|Mark Sanford (NYTimes)|
Of course, this is not the first time that South Carolina's public officials have made the state proud. When the Sanford news broke and we found out why his wife "wasn't concerned" about him (which makes sense now), there was talk of who would run the state in his absence. Lieutenant Governor Andre Bauer seized the opportunity for some exposure and possibly some boost in poll numbers by announcing to South Carolina that the governor's staff did not know where the governor was. Bauer and Sanford are not the best of friends (clearly) and Bauer is actually gunning for the governorship next year when Sanford is forced out due to term limits (though it seems at this point that he will not have the incumbent's support.)

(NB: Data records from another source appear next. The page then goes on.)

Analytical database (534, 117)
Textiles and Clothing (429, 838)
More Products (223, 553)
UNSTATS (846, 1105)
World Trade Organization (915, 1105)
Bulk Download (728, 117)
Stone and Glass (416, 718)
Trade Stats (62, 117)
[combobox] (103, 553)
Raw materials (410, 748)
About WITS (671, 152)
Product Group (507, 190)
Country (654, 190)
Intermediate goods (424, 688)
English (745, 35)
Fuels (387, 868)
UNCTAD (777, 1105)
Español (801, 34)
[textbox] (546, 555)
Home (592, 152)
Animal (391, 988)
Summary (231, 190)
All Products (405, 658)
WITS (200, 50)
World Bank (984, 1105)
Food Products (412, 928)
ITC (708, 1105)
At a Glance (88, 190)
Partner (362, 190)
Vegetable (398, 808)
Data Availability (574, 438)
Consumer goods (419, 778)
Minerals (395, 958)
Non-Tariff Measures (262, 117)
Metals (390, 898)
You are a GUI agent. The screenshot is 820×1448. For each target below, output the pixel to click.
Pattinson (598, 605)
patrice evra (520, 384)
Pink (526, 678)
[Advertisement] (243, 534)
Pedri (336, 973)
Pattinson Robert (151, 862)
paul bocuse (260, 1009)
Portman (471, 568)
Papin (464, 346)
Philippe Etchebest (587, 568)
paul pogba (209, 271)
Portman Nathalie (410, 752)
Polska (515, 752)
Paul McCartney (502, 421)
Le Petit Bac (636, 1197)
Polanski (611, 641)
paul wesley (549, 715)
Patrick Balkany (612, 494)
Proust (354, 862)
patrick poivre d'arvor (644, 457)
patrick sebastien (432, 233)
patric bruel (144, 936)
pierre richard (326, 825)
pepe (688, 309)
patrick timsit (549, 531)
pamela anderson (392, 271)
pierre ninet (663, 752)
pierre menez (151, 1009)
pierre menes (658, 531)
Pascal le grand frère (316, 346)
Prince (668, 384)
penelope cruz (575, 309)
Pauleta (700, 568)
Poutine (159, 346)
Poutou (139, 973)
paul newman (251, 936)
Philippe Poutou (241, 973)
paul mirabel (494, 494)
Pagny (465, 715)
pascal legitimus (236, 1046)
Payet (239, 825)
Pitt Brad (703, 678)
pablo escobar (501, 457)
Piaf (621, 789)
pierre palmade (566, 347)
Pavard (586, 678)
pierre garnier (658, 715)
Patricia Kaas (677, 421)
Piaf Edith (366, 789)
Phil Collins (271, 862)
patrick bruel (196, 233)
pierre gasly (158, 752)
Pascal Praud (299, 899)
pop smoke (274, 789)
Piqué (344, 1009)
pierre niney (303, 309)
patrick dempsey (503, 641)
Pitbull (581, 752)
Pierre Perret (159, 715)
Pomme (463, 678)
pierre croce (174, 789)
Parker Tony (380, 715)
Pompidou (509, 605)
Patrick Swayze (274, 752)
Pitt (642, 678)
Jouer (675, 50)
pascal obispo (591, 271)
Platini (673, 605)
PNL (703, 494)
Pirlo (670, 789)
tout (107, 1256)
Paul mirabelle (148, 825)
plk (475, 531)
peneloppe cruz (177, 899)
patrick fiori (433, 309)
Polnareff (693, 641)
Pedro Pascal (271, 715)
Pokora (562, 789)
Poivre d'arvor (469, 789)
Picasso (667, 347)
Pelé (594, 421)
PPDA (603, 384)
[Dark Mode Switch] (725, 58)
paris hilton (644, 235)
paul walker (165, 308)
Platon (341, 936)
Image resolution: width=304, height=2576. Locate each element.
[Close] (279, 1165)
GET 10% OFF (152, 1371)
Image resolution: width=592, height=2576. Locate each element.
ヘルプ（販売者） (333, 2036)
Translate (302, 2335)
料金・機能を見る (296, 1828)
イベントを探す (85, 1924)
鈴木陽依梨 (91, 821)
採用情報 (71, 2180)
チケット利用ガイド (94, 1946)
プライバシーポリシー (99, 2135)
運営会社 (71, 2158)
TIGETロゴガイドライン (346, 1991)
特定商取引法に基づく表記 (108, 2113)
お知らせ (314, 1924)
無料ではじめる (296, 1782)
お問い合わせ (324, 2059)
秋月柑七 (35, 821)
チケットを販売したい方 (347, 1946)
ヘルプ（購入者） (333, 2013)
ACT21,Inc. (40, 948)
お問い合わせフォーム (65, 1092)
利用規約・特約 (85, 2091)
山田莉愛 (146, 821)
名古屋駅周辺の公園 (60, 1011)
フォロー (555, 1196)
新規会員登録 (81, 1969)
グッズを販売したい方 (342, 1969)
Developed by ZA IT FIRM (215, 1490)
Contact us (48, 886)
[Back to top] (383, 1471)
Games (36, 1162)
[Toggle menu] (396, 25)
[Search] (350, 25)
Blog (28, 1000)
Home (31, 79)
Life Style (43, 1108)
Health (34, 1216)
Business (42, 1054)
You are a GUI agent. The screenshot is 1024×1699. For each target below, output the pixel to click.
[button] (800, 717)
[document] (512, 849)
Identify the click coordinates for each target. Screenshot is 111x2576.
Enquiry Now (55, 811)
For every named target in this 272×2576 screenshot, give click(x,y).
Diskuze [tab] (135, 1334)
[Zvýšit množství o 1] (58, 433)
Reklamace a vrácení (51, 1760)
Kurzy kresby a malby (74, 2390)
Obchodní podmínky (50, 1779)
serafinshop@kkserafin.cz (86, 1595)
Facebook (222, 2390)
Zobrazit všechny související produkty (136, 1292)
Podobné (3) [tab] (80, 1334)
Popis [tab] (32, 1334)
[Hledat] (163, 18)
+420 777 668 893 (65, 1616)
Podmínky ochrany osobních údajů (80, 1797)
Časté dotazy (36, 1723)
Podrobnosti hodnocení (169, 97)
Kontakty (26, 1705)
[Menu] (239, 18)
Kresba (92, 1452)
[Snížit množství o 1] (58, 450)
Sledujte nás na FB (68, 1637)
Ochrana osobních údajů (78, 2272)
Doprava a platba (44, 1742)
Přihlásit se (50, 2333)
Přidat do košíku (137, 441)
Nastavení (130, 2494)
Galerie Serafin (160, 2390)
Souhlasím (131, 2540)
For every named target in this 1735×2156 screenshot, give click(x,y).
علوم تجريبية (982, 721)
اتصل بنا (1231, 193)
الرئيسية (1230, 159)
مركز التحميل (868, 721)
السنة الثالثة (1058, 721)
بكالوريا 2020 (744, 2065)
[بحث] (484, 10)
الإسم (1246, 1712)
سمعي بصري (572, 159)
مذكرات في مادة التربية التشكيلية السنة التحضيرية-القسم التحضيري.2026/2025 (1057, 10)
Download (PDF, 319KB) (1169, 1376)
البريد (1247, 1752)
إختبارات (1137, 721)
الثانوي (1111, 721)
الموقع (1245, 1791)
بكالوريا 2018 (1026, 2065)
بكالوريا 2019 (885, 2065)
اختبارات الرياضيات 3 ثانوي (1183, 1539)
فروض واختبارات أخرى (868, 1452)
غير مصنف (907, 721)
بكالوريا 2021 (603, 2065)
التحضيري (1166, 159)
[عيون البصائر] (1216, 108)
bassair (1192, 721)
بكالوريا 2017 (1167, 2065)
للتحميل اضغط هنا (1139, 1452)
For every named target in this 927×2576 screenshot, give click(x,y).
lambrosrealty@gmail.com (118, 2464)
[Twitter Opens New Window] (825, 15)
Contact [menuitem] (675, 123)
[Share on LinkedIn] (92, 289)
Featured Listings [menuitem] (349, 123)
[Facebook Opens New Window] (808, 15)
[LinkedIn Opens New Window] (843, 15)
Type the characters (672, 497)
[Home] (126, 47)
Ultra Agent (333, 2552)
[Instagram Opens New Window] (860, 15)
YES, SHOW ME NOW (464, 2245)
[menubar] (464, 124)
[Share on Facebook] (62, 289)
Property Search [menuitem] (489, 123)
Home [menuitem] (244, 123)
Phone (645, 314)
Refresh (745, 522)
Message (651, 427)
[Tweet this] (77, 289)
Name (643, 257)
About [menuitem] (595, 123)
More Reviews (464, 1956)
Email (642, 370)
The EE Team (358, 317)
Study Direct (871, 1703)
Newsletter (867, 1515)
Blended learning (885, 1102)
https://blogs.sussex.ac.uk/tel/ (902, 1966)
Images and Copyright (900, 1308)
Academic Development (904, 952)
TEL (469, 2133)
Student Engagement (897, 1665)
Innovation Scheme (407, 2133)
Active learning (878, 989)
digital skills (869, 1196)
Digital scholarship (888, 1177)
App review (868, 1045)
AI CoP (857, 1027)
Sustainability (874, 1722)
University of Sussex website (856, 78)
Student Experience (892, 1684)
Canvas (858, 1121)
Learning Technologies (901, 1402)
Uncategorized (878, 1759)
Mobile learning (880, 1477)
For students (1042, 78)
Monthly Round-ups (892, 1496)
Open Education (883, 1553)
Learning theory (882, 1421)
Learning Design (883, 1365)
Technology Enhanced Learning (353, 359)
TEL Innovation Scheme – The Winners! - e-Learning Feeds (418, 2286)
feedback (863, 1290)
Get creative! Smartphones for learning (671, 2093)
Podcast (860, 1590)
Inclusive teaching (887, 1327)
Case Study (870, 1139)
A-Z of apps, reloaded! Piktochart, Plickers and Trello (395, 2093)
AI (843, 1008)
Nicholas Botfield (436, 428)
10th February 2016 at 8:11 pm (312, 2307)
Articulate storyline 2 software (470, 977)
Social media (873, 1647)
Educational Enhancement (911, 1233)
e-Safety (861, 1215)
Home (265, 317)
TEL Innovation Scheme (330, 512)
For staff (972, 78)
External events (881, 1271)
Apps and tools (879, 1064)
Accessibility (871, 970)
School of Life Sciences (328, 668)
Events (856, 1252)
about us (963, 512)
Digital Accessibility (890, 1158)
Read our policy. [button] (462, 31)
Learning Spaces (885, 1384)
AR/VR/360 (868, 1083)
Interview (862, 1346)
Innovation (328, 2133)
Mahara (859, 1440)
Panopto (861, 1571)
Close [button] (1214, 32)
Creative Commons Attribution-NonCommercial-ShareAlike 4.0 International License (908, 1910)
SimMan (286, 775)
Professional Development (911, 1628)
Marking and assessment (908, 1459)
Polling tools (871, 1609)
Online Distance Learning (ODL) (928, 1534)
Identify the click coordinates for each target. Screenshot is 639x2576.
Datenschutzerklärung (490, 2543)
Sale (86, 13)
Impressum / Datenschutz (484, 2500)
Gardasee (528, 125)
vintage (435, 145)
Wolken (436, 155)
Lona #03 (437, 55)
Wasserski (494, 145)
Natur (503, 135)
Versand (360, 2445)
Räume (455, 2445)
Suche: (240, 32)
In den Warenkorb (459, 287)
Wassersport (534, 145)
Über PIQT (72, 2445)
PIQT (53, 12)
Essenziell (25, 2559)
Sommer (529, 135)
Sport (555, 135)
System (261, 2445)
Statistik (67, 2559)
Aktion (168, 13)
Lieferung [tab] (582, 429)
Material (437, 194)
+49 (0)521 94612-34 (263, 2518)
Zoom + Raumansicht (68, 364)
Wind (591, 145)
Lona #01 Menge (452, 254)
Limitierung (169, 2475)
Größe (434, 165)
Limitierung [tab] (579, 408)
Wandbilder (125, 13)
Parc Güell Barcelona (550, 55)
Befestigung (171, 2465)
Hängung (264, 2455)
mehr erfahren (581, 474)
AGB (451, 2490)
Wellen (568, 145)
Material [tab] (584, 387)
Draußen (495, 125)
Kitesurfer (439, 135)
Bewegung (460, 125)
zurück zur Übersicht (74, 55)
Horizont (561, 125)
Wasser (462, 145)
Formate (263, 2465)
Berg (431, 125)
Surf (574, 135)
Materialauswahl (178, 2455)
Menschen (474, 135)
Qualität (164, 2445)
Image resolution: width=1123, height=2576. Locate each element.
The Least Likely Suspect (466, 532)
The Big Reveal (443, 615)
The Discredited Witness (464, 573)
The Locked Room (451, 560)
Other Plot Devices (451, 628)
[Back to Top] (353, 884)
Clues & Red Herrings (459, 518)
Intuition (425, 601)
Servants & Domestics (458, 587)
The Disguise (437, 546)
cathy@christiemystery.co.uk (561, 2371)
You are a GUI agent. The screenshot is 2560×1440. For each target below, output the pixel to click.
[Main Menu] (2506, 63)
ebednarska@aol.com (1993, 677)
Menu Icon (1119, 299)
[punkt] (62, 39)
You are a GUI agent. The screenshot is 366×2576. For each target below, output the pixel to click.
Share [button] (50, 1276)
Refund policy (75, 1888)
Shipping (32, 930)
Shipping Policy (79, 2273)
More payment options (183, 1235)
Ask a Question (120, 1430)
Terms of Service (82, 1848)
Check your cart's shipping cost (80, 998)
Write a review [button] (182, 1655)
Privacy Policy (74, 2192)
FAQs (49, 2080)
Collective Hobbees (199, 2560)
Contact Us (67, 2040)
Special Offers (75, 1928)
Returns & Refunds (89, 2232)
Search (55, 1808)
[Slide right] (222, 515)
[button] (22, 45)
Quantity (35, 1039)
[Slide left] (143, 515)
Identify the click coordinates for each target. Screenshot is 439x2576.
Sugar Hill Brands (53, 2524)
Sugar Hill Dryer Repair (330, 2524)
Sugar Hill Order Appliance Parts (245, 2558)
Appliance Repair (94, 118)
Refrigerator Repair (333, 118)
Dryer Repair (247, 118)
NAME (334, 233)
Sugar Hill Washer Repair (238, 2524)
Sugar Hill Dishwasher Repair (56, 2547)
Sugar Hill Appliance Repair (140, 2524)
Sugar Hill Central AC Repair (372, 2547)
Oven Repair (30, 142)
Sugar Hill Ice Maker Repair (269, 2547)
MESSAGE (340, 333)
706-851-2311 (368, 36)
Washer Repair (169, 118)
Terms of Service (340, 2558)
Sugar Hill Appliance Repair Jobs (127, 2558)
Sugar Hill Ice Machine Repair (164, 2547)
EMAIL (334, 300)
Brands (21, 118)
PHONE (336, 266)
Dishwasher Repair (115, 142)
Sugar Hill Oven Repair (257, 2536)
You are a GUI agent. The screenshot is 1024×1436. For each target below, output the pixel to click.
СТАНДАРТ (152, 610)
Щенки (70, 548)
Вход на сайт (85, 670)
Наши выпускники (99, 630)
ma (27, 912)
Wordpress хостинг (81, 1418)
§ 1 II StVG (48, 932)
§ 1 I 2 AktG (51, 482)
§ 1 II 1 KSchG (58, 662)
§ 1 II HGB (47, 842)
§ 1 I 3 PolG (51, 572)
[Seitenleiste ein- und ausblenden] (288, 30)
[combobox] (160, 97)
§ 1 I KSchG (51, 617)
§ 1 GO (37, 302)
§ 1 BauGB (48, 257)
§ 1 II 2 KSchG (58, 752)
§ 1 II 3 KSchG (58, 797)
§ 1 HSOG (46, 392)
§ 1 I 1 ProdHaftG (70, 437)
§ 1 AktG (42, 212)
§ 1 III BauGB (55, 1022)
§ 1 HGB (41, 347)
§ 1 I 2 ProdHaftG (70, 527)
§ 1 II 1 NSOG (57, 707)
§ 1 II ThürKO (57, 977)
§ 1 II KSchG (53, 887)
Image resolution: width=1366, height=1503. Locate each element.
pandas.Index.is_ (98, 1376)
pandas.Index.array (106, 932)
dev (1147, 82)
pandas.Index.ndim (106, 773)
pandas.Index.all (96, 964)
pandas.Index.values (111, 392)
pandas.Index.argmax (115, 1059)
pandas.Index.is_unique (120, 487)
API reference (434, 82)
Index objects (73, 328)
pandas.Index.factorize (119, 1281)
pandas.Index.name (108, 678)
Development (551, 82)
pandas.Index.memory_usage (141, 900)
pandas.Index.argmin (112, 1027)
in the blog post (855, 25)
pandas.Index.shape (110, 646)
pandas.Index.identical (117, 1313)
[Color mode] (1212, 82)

Sanford also happens to be one of those Republicans who opposes gay marriage. Other than being on the wrong side of history, Sanford really lays his cards out on the table here. In a May 7, 2009 CBS column laying out a case as to how the GOP could save itself, Sanford says "First, get back to the principle of saying what you mean and meaning what you say." Sanford says that marriage is between a man and a woman, yet on Father's Day weekend he flies nearly 5,000 miles to have some secret rendezvous with a woman who was not his wife. Say one thing and try to influence legislation that would negatively affect millions of Americans, but don't follow your own words and treat marriage like a joke. Sanford wants to have his cake and eat it, too.
So I guess Sanford can join John Ensign down at the end of the bar reserved for Republican 2012 hypocrites boosting Romney's and Gingrich's chances for the Republican primary. I bet Sanford is wishing he did take that hike in Appalachia rather than see his other woman in Argentina. But, in his own words, he wanted "to do something more exotic."